The Tonys Take a Toke


The (somewhat) gender-reversed Broadway revival of “Company” (shown) has won the 2022 Tony Award for Best Revival of a Musical. Marianne Elliott also won for directing the show, and Patti LuPone and Matt Doyle took home acting Tonys for their roles in the play, which was the final Broadway production the legendary composer and lyricist Stephen Sondheim worked on before he died in November.

Sondheim's lyrics for "Gee, Officer Krupke" in 1957's West Side Story include the lines: "My grandma pushes tea," and "Dear kindly judge your honor / my parents treat me rough / with all the marijuana / they won't give me a puff." In "I'm Still Here" for the musical "Follies" he penned, "Reefers and vino, rest cures, religion and pills. And I'm here." 

Larry Kert, George Coe and Terri Ralston
in the original "Company"
The original 1970 production of "Company," a series of vignettes revolving around Bobby—a single character—and five couples who are his friends, contains a scene where Bobby gets his friends Jenny and David high. Stay-at-home wife Jenny (the angel-voiced Teri Ralston), who has never tried marijuana before, asks for another joint. She is discouraged by David, who tells Bobby that Jenny does not like marijuana, but partook it to show her love for him. (Bobby was played by Larry Kert, who first got Sally Kellerman high.) 

In the revival, Bobby is now the female Bobbie, and in her scene smoking marijuana with David and Jenny (Christopher Fitzgerald and Nikki Renee Daniels), "it’s now David (not Jenny) who is the 'registered square' who’s getting high for the first time – and thank god for that, because Christopher Fitzgerald’s physical comedy while his reality adjusts on Maui Wowie makes this one of the most memorable stage moments of the year," writes reviewer Jonathan Mandell. It's a sign of progress that women can now be depicted as experienced marijuana smokers, but it's kind of too bad that the male actor got the juicier role. 

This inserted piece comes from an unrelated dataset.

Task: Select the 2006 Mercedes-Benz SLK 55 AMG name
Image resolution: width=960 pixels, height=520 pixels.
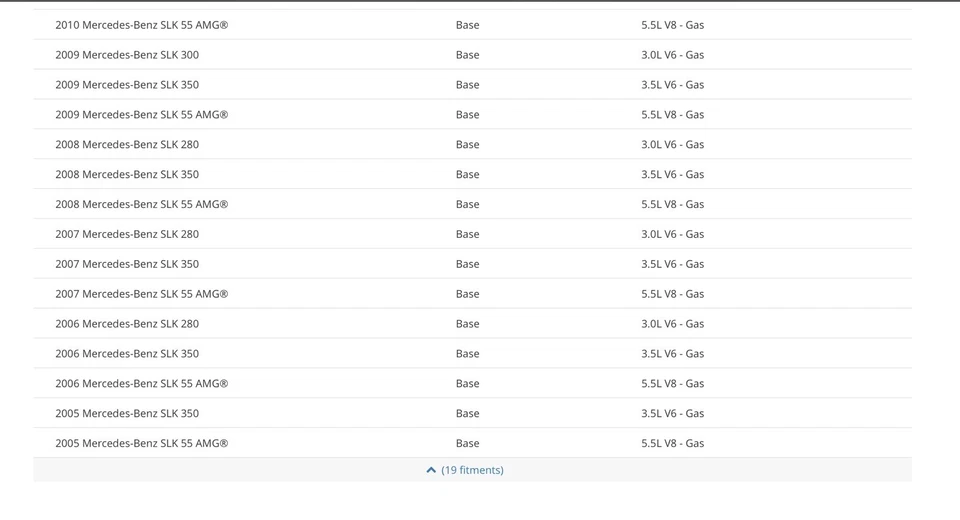Action: pyautogui.click(x=141, y=384)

Also nominated for a Tony this year was SNL's Rachel Dratch, for her role in "POTUS: Or, Behind Every Great Dumbass are Seven Women Trying to Keep Him Alive," in which her character takes a drug that causes, "Vision, Belligerence, Mania, Unquenchable Sexual Thirst, and, finally, Vomiting." Dratch figures it's LSD. She apparently knows how to smoke a joint, since she successfully pantomimed doing so on "The 100,000 Pyramid." 

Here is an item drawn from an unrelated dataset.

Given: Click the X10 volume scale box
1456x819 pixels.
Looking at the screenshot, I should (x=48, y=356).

Mary Louise Parker, who played the pot-peddling suburban mom on TV's "Weeds," was among the nominees. Parker, who got the nom for her role in “How I Learned to Drive," would have made herstory as the only performer in the Actress in a Play category to win consecutively, after winning for “The Sound Inside” last year. 

Christopher Wheeldon took the Best Choreography prize "MJ," a play about Michael Jackson for which its star Myles Frost took the Best Actor in a Musical Tony. Wheeldon also choreographed this caterpillar-with-a-hookah-sitting-on-a-mushroom scene from "Alice and Wonderland" (above) for the Canadian Royal Opera in 2014.
 
I was actually rooting for Bill T. Jones in this category, having seen his wonderful choreography for "Paradise Square" when it debuted at the Berkeley Repertory Theatre in 2019. Jones took home Tonys in 2008 for "Spring Awakening" (the cast of which did a reunion performance at the awards) and in 2010 for his work in "Fela!" based on the life of the late Nigerian singer and activist Fela Kuti (with whom Paul McCartney said he smoked the strongest weed he ever tasted). Joaquina Kalugango won Best Actress in a Musical for "Paradise Square" and she performed "Let It Burn" from the show at the ceremony to thunderous applause.

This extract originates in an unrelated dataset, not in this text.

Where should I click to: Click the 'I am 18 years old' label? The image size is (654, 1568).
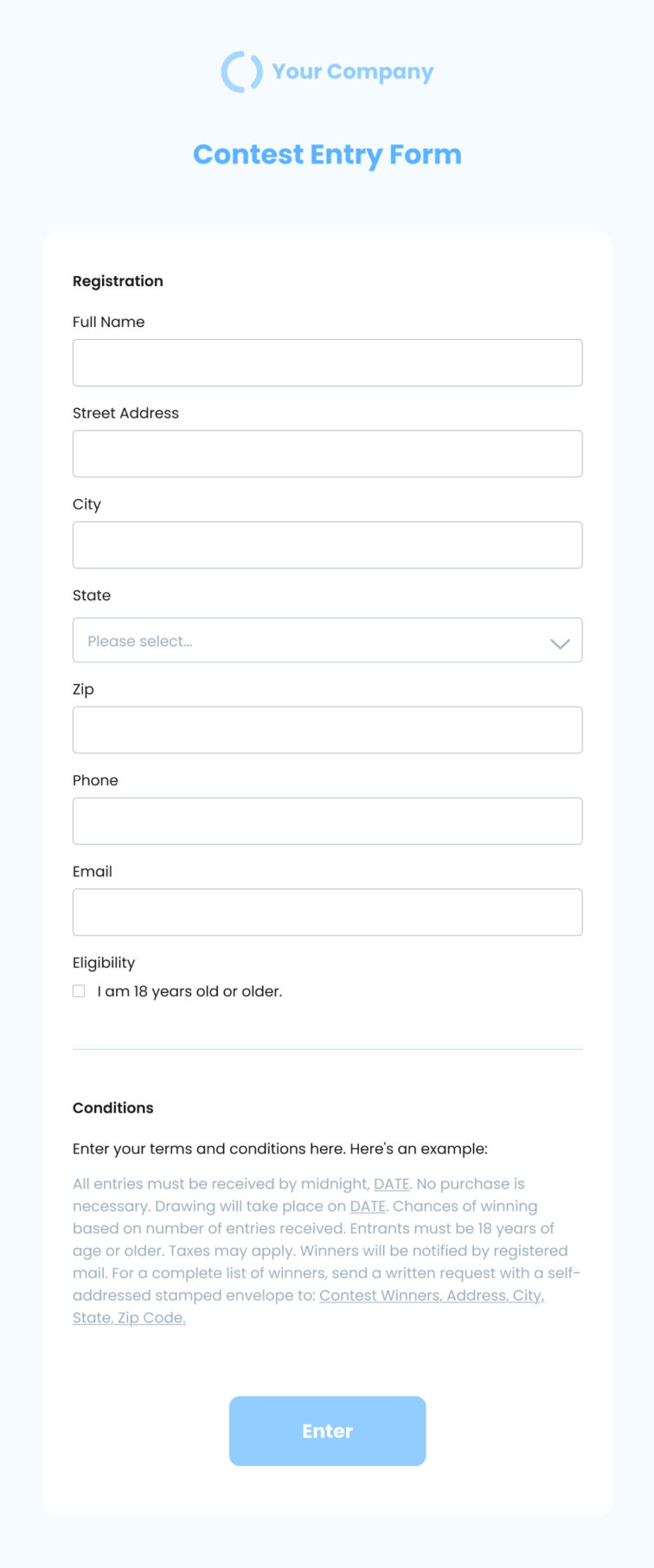(x=189, y=991)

Included in the "In Memoriam" segment was Tokin' Woman Sally Kellerman, who played the outrageously wild movie star Mag Wildwood in the original Broadway production of Breakfast at Tiffany's in 1966. She also understudied for Holly Golightly, who in the Capote novella tries marijuana before settling on retail therapy. 
 
Also seeing a revival this year is "The Music Man," in which Harold Hill (played by Hugh Jackman) stirs up Trouble in River City by finding a scapegoat (a new pool table in town) that will corrupt the local youth...unless of course they join his sham Boys' Band. In much the same way, politicians today point to marijuana as the underminer of our youth, because that narrative suits their political purposes.

I just may have to plan a theatre trip to NYC to see these shows. Arianna deBose, the award ceremony's dynamite hostess who won an Oscar for portraying Anita in last year's movie revival of West Side Story, made it abundantly clear that Broadway is Back.